Statistik pada olahraga rekreasi dan olahraga anaerobik menunjukan pola menstruasi yang tidak berbeda dengan wanita pesantai. Adalah salah bila menyimpulkan bahwa semua kegiatan atletik menyebabkan meningkatnya gangguan menstruasi atau bahwa semua atlet wanita yang sangat terlatih mempunyai perubahan menstruasi (Carbon dalam Saadiah , 2014).

Penelitian lain menunjukan adanya faktor-faktor yang umum dijumpai pada atlet yang mengalami perubahan menstruasi dalam hubungan dengan kegiatan fisiknya.

1)      Umur

Beberapa penelitian mengemukakan bahwa atlet yang lebih muda, dibawah 25 tahun, lebih besar kemungkinannya mendapat amenorrhoea.

2)      Ketidak-teraturan menstruasi sebelumnya

Sebagian besar penelitian menunjukan bahwa atlet dengan oligo/ame-norrhoea lebih banyak yang mengalami ketidak-teraturan menstruasi sebelum menjalani latihan reguler, tetapi ini tidak merupakan penemuan yang konsisten. Bullen et al. (1985) mencatat awal terjadinya ketidak-teraturan menstruasi dalam hubungan dengan latihan, yang dijumpai hampir pada seluruh subjek yang ditelitinya, tanpa kaitan dengan riwayat menstruasi sebelumnya.

3)      Nulliparitas (belum pernah melahirkan)

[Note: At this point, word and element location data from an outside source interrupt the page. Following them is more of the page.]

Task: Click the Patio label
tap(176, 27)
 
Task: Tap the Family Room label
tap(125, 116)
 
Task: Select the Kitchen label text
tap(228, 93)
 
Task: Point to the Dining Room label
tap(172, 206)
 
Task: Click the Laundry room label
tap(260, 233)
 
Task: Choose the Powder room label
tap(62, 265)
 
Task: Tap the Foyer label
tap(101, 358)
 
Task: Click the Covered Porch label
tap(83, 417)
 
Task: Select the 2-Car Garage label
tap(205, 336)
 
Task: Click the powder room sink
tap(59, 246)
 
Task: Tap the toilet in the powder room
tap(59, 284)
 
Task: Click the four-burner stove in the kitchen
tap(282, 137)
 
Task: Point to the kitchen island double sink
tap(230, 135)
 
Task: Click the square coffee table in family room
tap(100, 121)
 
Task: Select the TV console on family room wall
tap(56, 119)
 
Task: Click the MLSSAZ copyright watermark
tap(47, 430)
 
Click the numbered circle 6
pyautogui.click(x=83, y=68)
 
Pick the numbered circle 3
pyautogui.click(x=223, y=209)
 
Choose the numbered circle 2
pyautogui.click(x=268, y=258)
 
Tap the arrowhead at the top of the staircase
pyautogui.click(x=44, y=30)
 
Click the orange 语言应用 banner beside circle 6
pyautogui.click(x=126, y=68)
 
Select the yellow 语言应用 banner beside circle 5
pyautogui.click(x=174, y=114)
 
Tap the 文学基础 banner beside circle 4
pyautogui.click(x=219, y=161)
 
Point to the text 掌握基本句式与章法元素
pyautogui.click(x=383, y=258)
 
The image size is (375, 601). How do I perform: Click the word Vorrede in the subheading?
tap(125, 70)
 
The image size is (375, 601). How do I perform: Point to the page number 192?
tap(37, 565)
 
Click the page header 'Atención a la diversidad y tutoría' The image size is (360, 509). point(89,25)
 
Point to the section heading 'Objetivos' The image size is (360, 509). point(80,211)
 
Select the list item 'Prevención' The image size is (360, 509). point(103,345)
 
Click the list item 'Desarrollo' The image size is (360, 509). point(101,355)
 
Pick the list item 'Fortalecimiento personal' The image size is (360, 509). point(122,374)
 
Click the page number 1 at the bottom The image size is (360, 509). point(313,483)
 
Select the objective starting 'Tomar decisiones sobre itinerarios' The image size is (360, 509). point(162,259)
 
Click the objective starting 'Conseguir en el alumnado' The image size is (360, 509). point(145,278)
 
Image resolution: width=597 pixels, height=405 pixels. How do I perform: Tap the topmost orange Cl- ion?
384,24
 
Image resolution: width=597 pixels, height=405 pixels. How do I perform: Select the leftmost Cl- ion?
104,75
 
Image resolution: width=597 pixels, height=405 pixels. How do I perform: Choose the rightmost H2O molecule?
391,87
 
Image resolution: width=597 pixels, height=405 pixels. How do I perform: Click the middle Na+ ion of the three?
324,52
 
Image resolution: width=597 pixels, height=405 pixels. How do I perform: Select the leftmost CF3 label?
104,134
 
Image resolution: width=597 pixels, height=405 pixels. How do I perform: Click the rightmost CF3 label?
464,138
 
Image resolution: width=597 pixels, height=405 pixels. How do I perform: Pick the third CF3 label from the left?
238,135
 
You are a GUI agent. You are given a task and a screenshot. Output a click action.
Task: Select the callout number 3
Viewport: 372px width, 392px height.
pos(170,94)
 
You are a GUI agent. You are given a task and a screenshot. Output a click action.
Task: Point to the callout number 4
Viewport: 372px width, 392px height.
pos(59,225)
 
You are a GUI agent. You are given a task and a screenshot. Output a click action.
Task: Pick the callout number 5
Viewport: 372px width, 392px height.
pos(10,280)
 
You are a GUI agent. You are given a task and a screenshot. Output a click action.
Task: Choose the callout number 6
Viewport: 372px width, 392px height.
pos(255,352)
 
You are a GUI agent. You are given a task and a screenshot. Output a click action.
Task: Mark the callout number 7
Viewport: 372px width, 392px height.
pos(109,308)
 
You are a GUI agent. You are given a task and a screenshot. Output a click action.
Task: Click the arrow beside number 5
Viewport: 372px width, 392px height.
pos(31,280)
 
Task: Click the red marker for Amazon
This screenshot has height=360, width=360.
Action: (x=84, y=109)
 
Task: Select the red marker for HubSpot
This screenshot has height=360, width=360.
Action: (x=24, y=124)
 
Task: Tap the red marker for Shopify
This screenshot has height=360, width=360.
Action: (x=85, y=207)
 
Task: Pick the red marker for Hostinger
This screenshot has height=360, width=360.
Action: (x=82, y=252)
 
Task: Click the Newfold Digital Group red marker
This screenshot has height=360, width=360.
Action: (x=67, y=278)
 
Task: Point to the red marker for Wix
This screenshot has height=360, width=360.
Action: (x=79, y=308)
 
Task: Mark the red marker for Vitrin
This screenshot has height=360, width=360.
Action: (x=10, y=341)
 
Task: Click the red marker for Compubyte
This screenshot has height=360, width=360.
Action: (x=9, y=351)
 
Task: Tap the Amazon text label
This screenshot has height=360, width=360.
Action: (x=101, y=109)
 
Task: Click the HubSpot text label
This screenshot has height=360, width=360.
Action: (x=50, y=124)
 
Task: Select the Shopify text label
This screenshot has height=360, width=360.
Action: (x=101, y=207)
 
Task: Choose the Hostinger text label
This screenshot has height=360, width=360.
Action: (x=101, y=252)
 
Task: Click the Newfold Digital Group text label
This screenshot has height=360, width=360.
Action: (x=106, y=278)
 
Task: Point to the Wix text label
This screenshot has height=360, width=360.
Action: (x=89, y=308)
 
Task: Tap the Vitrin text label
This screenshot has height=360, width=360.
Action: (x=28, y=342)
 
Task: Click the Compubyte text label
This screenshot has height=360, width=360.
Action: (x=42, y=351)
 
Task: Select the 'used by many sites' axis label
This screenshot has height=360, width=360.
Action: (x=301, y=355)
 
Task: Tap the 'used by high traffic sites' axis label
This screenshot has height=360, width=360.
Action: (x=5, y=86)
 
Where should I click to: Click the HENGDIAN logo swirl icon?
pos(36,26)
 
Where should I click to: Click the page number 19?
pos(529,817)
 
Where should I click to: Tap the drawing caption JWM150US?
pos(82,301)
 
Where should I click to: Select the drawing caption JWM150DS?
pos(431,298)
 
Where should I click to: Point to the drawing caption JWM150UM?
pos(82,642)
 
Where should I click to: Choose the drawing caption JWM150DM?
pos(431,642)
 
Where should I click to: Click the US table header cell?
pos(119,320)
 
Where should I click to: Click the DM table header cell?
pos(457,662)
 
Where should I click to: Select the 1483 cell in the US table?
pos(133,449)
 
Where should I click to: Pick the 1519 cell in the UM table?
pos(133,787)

Terdapat tanda-tanda yang menunjukan bahwa atlet yang ibu-ibu jarang mendapat amenorrhoea dari pada mereka yang belum pernah hamil. Tiga faktor tersebut diatas menunjukkan bahwa perubahan menstruasi lebih jarang terjadi bila sudah ada kematangan poros reproduksi (poros: hipotalamus-hipofisis-ovarium), yaitu bila siklus ovulasi telah mapan.

4)      Penurunan berat badan

Perubahan menstruasi pada atlet telah dikaitkan dengan berat badan yang rendah, penurunan berat badan berlebihan akibat latihan, presentase lemak tubuh yang menurun dan tata-gizi yang tidak adekuat. Tetapi beberapa penelitian menunjukkan adanya kesamaan dalam hal tinggi badan, berat badan dan penurunan berat badan antara pelari-pelari yang amenorrhoea dengan pelari-pelari dengan siklus yang normal.

5)      Olahraga intensitas tinggi

Hubungan antara meningkatnya jarak latihan pada pelari dan kejadian gangguan menstruasi telah ditemukan dalam banyak penelitian, termasuk hubungan yang hampir linier dengan kejadian amenorrhoea bila jarak latihan melebihi 30 km. Selanjutnya atlet, termasuk penari, diketahui mendapatkan menstruasinya kembali selama masa tidak berlatihnya oleh karena liburan ataupun oleh karena cedera, bila tidak ada perubahan pada berat badannya. Sejumlah penelitian menunjukkan adanya korelasi antara tingkat latihan dengan perubahan menstruasi dan mungkin sekali terlalu cepatnya peningkatan intensitas latihan lebih menjadi penentu bagi adanya perubahan menstruasi dari pada jarak total ataupun durasi total latihan.

6)      Stress

Sulit untuk menilai peran stress, tetapi pengamatan menunjukkan kejadian amenorrhoea lebih tinggi pada partisipasi dalam olahraga berat. Hal ini meningkatkan kemungkinan adanya fenomena yang berhubungan dengan stress. Wanita diketahui mengalami ketidakteraturan menstruasi tatkala mengalami stress emosi. Stress fisik maupun emosi yang kronik dapat menyebabkan terjadinya amenorrhoea atau anovulasi, walau tingkat depresi, hypochondriasis, kecemasan dan kecendrungan obsesi/kompulsi, kelompok pelari yang amenorrhoea maupun kelompok pelari eumonorrhoea adalah sama (Carbon dalam Saadiah , 2014).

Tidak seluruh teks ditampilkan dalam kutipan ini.